If only the music industry worked in this fashion, I could promise to record the greatest album since the Beatles “Abby Road” or Jimi Hendrix’s “Electric Ladyland”, go into the studio, fuck around, produce a bunch of crap and yet still sell ten million copies and win a Grammy award.
I could, just by proclaiming myself the words greatest guitarist, receive all the accolades afforded to an individual whose skill and talent earned that recognition without I might add ever actually providing proof of that claim.
Now I don’t know about you, but as for myself, I couldn’t actually live with that. Oh, I’m not denying that the money wouldn’t be nice. However, the rest of it? I have a problem with making claims about myself that have absolutely no basis in reality what so ever.
Now I’m not claiming that I am perfect or anything or that I don’t exaggerate my own abilities a bit, but I do believe that an award given a person should have some genuine article of reality behind it, not simply empty words asserting as fact substance that simply does not exist.
Yes I do want to record a CD that will be the equal of the afore mentioned records, and hope that circumstances will permit me to one day soon make a genuine attempt at doing exactly that. Nevertheless, what I could not live with is claiming that I was going to record such an epic record, never actually doing so and yet still receiving the full accolades of having recorded such an album.

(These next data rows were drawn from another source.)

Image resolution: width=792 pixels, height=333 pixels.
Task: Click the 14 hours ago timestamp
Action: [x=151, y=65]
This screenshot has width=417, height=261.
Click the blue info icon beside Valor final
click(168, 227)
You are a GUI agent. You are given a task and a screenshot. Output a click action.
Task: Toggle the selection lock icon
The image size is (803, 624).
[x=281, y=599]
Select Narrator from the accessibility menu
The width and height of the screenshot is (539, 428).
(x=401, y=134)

Unlike certain well-known public figures, I simply could not accept an award based entirely on my desire to achieve rather than actually making an effort to produce a valid effort at achievement.
Call me naive or simple minded if you must, but this is how I feel concerning awards given out for achievement. They should reflect actual genuine achievements as opposed to mere vague unsubstantiated desires to achieve.

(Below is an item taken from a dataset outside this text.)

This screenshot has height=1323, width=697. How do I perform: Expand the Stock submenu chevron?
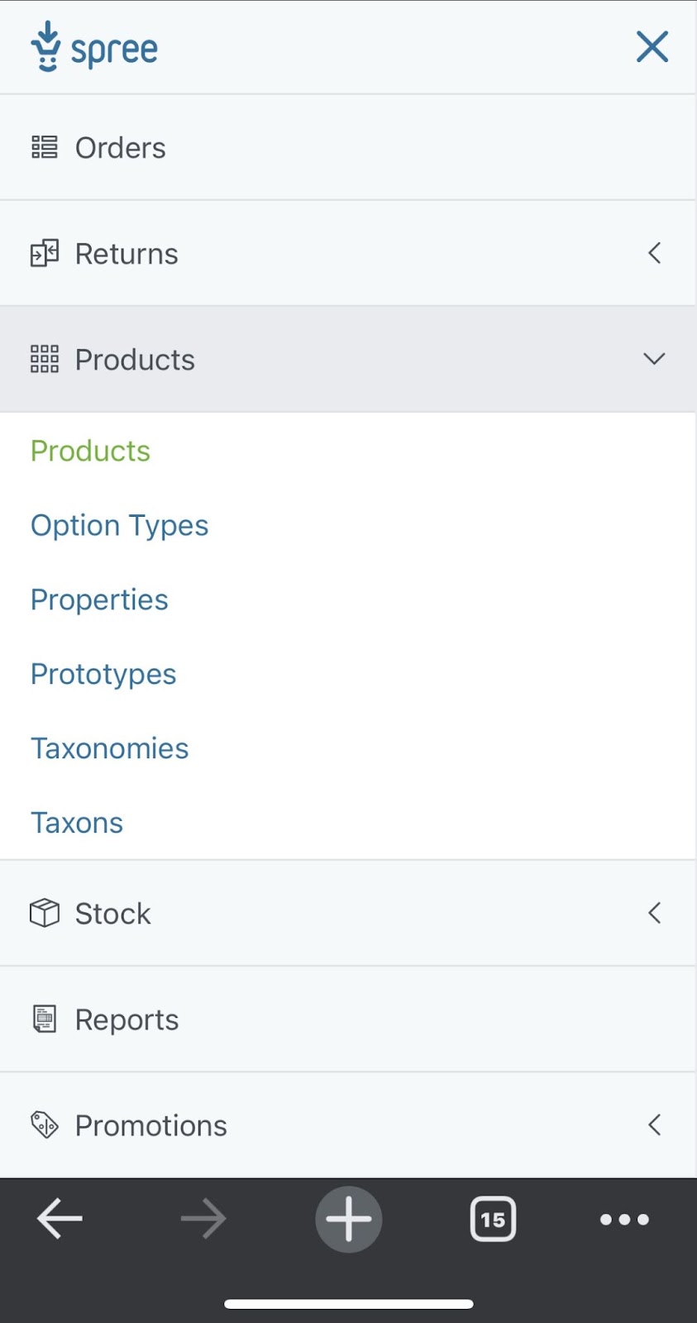coord(654,913)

Which kind of makes you wonder about his Law Degree at Harvard. No one has seen his writings anywhere and no one has seen his grade except his Honors. No one has seen his works at Columbia. No one even remembers him at Columbia!!
Wonder if George Soros promised the Norwegians Nobel Prize Committee money if they gave award to Obama…
Or maybe a Winter Olympics…;-)
soros is capable of doing anything. He is getting one of his obama rewards with the Brazil oil deal.
The Pink Floyd track “Echoes,” first appearing as that particular incarnation on the album “Meddle’” had it’s genesis as tracks recorded individually by all four band members and put together in a rough composition titled “Nothing, Parts 1-24.”
It then evolved through live performances as sequentially “The Son of Nothing” and “The Return of the Son of Nothing.”
It eventually became the fantastic 24-minute opus we know as “Echoes,” although has also been introduced by Roger Waters as “We Won the Double” and “Looking Through the Knothole in Granny’s Wooden Leg.”
“Unlike certain well-known public figures, I simply could not accept an award based entirely on my desire to achieve rather than actually making an effort to produce a valid effort at achievement.
Call me naive or simple minded if you must, but this is how I feel concerning awards given out for achievement. They should reflect actual genuine achievements as opposed to mere vague unsubstantiated desires to achieve.”
In fell swoop, the Nobel Peace Prize committee shredded the last vestiges of the image that the Nobel was both “prestigious” and that it was awarded based on merit.
Based on comments I’ve read from across the globe, the most common reaction has been “wtf?” and that Obama hadn’t done anything to deserve it.
I don’t know about you, but when everyone knows a contest is rigged, then the “winner” will always be “tainted” and “suspect”.
Obama should have done the right thing and turned it down. Which some have done in the past.